High-frequency repetitive magnetic stimulation rescues ischemia-injured neurons through modulation of glial-derived neurotrophic factor present in the astrocyte's secretome.

Abstract

Due to its ability to improve the most frequent clinical sequelae left by ischemia, repetitive transcranial magnetic stimulation has been considered a promising therapeutic strategy for stroke. Those improvements are associated with changes in neurons and their synaptic liaisons. However, the hypothesis that this technique modulates astrocytes, potentiating their neuroprotective capabilities, was also raised. This study aims to identify the effects triggered by high-frequency repetitive magnetic stimulation (HF-rMS) on astrocytes that contribute to its neuroprotective effects. Neuron-glia and astrocyte cortical cultures subject to oxygen and glucose deprivation were used as an in vitro model of ischemia. Neuroprotection promoted by HF-rMS was evaluated by analysis of markers of neuronal activity and morphometric analysis of neurons. Glial reactivity was determined by immunocytochemistry. The levels of growth factors in the astrocyte-conditioned medium (CM) were assessed through a Growth Factor Array and glial-derived neurotrophic factor (GDNF) expression was analyzed by RT-PCR and Western blot.
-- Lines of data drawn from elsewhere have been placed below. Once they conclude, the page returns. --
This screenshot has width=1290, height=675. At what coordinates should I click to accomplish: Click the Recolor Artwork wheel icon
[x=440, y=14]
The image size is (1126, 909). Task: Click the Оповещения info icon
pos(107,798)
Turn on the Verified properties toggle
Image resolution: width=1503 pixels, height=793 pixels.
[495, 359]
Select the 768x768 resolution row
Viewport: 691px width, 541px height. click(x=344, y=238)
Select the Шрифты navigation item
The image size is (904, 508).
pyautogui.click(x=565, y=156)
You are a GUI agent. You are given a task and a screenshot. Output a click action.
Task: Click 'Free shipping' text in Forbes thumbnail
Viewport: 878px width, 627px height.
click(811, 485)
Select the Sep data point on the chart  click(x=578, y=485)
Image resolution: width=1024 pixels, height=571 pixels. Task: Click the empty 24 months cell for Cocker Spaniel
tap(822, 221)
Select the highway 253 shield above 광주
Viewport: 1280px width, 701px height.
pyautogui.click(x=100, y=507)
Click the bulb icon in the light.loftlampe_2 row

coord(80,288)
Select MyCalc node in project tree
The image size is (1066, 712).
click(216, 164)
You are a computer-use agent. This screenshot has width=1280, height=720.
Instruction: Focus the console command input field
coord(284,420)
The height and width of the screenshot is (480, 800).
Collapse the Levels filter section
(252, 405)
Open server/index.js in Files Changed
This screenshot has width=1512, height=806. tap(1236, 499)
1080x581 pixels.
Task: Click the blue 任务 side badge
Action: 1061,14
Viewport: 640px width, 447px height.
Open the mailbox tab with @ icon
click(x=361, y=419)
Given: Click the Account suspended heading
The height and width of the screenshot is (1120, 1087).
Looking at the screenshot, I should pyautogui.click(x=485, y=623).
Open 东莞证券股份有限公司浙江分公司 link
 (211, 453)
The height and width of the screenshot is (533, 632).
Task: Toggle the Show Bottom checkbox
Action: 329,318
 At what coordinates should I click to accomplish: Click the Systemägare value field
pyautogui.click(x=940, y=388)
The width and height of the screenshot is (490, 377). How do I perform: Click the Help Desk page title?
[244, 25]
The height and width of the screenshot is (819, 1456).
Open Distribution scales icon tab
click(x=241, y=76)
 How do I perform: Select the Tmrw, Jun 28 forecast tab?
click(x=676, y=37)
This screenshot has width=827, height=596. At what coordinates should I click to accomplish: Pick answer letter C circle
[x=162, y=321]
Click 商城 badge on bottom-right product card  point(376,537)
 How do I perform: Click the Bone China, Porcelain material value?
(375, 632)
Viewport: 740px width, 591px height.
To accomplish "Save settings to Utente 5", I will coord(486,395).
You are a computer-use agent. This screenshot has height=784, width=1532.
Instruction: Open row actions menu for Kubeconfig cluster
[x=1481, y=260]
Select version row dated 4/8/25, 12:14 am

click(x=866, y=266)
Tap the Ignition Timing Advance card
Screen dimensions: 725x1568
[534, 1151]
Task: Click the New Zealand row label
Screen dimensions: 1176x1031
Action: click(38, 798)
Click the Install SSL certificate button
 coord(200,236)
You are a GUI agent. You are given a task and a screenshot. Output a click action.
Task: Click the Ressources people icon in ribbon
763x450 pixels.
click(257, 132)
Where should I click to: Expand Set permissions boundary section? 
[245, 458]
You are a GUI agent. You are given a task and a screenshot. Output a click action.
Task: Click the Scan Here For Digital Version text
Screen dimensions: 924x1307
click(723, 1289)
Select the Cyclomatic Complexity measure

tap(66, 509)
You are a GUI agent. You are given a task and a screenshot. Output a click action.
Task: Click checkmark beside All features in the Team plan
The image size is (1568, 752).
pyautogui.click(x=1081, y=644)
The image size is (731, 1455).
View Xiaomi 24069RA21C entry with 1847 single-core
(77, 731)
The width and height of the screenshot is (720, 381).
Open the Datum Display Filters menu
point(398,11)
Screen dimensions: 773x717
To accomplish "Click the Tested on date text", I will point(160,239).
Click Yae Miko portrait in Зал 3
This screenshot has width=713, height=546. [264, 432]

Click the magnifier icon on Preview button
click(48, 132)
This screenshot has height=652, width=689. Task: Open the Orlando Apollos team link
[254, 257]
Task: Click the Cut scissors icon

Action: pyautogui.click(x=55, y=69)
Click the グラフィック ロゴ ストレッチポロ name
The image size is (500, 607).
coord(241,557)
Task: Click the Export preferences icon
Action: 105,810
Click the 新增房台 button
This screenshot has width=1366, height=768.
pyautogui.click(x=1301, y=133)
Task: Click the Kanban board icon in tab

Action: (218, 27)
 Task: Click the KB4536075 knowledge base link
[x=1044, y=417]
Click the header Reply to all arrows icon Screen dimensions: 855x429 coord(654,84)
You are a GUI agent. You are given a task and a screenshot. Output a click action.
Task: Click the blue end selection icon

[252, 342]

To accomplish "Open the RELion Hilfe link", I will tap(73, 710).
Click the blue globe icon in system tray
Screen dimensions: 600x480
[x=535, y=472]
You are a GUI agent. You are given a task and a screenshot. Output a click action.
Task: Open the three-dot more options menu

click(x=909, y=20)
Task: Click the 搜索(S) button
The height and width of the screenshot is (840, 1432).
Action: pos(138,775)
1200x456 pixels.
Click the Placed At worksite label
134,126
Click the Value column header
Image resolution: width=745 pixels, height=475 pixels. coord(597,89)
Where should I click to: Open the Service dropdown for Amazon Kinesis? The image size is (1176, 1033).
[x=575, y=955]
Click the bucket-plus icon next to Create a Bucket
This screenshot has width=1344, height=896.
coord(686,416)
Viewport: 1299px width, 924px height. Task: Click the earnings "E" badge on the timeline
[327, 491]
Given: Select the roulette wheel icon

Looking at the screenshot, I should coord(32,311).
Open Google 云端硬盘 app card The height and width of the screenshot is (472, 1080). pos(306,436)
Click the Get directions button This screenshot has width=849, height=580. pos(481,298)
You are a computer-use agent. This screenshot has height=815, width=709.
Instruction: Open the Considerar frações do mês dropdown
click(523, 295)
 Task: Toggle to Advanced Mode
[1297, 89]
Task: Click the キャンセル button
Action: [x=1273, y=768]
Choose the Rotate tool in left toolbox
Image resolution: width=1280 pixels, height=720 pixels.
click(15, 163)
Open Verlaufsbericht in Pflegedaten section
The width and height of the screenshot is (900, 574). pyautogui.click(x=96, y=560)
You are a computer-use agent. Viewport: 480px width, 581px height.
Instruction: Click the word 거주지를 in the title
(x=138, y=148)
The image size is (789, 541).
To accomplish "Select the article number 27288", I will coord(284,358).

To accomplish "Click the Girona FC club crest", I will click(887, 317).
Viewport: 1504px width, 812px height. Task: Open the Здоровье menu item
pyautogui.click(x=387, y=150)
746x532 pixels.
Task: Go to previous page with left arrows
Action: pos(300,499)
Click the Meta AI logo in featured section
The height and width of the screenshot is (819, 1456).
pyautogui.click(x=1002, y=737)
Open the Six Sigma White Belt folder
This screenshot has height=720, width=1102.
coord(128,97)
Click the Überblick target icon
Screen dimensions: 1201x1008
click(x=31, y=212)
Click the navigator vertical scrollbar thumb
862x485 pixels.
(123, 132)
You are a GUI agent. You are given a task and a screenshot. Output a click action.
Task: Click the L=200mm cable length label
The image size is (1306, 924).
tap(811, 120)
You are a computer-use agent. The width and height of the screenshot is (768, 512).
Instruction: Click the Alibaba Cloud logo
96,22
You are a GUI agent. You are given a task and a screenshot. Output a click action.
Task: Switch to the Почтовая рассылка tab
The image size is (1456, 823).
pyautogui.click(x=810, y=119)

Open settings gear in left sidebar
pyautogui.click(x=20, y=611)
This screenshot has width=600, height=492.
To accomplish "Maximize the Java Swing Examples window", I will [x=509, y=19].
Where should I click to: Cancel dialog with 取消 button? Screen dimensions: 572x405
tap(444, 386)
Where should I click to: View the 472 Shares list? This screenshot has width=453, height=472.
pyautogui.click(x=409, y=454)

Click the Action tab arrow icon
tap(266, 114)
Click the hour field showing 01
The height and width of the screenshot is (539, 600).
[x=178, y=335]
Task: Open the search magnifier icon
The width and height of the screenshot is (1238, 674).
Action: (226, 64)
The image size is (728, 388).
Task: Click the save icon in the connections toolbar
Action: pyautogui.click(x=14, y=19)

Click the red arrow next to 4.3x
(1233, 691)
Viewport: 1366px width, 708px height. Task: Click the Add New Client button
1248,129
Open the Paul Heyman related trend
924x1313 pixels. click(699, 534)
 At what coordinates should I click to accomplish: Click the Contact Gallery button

Our results show that neurons injured by ischemia can be rescued through the modulation of astrocytes by HF-rMS. This modulation helps to maintain the number and length of neurites and increases the number of neurons expressing ERK1/2 and c-Fos. Analysis of the astrocyte-CM showed that HF-rMS stimulated the release of several trophic factors by astrocytes. Moreover, GDNF was one of the released factors that contributed to the recovery mechanisms triggered by HF-rMS. Our results show that modulation of astrocytes by HF-rMS effectively rescues neurons injured by ischemia and suggest that by targeting astrocytes this approach can also be used to promote neuroprotection in other brain lesions.